Plutarch. Plutarch's Lives, Vol. IV. Perrin, Bernadotte, translator. Cambridge, MA: Harvard University Press; London: William Heinemann Ltd., 1916.

Accordingly, the rest of the treasures were sent away without the knowledge of the most, certainly, of the Greeks; but the silver jar, the only one of the royal gifts[*](The gifts of Croesus, king of Lydia (Herodotus, i. 51).) which still remained, was too large and heavy for any beast of burden to carry, and the Amphictyons were compelled to cut it into pieces. As they did so, they called to mind now Titus Flamininus and Manius Acilius, and now Aemilius Paulus, of whom one had driven Antiochus out of Greece,[*](Manius Acilius Glabrio, consul in 191 B.C., defeated Antiochus the Great at Thermopylae, and forced him to return to Asia.) and the others had subdued in war the kings of Macedonia;[*](Flamininus defeated Philip V. of Macedon at Cynoscephalae in 197 B.C., and Aemilius Paulus crushed Perseus, the last king of Macedonia, at Pydna, in 168 B.C. See Plutarch’s Flamininus, xv.; Aemilius Paulus, xvi.-xxii. ) these had not only spared the sanctuaries of the Greeks, but had even made additional gifts to them, and greatly increased their honour and dignity.

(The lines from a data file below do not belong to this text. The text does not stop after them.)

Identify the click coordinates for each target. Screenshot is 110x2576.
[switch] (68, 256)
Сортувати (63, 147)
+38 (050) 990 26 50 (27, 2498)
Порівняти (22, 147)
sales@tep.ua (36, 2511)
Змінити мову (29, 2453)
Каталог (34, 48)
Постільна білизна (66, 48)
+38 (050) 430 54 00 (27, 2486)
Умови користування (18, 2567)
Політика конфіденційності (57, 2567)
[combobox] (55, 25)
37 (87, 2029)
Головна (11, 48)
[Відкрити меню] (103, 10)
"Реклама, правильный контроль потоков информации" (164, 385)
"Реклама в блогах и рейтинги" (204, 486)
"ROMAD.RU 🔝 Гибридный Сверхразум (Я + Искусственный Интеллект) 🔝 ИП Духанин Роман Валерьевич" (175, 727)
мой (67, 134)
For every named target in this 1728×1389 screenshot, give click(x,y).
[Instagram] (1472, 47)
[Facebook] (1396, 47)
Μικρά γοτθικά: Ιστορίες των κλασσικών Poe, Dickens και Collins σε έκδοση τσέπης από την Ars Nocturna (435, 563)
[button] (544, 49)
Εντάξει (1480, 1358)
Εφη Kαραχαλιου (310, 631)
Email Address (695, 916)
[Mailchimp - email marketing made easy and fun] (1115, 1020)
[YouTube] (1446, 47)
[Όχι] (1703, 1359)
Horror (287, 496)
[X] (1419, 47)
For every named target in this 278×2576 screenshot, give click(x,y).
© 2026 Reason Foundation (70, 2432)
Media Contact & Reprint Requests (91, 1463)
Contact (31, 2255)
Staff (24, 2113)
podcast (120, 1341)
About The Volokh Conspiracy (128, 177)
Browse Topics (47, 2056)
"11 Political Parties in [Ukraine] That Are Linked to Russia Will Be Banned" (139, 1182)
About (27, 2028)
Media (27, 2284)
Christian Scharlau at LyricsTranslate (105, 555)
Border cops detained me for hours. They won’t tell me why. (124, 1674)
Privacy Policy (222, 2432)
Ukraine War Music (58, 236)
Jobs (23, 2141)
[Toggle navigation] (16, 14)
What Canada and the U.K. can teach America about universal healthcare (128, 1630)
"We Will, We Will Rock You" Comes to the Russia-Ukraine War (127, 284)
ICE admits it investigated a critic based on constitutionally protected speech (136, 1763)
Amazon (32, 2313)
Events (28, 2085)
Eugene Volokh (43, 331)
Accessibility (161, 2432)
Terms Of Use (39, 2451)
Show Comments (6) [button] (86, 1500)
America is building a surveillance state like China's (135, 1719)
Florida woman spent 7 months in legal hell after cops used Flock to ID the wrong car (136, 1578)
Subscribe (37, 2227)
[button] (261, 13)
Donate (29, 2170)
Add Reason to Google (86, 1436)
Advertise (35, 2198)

But these were lawful commanders of men who were self-restrained and had learned to serve their leaders without a murmur, and they were themselves kingly in spirit and simple in their personal expenses, and indulged in moderate and specified public expenditures, deeming it more disgraceful to flatter their soldiers than to fear their enemies;

the generals of this later time, however, who won their primacy by force, not merit, and who needed their armies for service against one another, rather than against the public enemy, were compelled to merge the general in the demagogue, and then, by purchasing the services of their soldiers with lavish sums to be spent on luxurious living, they unwittingly made their whole country a thing for sale, and themselves slaves of the basest men for the sake of ruling over the better. This was what drove out Marius, and then brought him back again against Sulla; this made Cinna the assassin of Octavius, and Fimbria of Flaccus.[*](According to Appian, Bell. Civ. i. 71, Octavius, the consul, a supporter of Sulla, was killed at Rome by Censorinus, acting under the orders of Marius and Cinna, in 86 B.C. Valerius Flaccus, chosen consul to succeed Marius, in 86 B.C., was sent into Asia to thwart Sulla and conduct the war against Mithridates, but was murdered there by his mutinous lieutenant, Fimbria, in the following year. See chapters xx. 1; xxiii. 6; Lucullus, xxxiv. 2. )

And it was Sulla who, more than any one else, paved the way for these horrors, by making lavish expenditures upon the soldiers under his own command that he might corrupt and win over those whom others commanded, so that in making traitors of the rest, and profligates of his own soldiers, he had need of much money, and especially for this siege.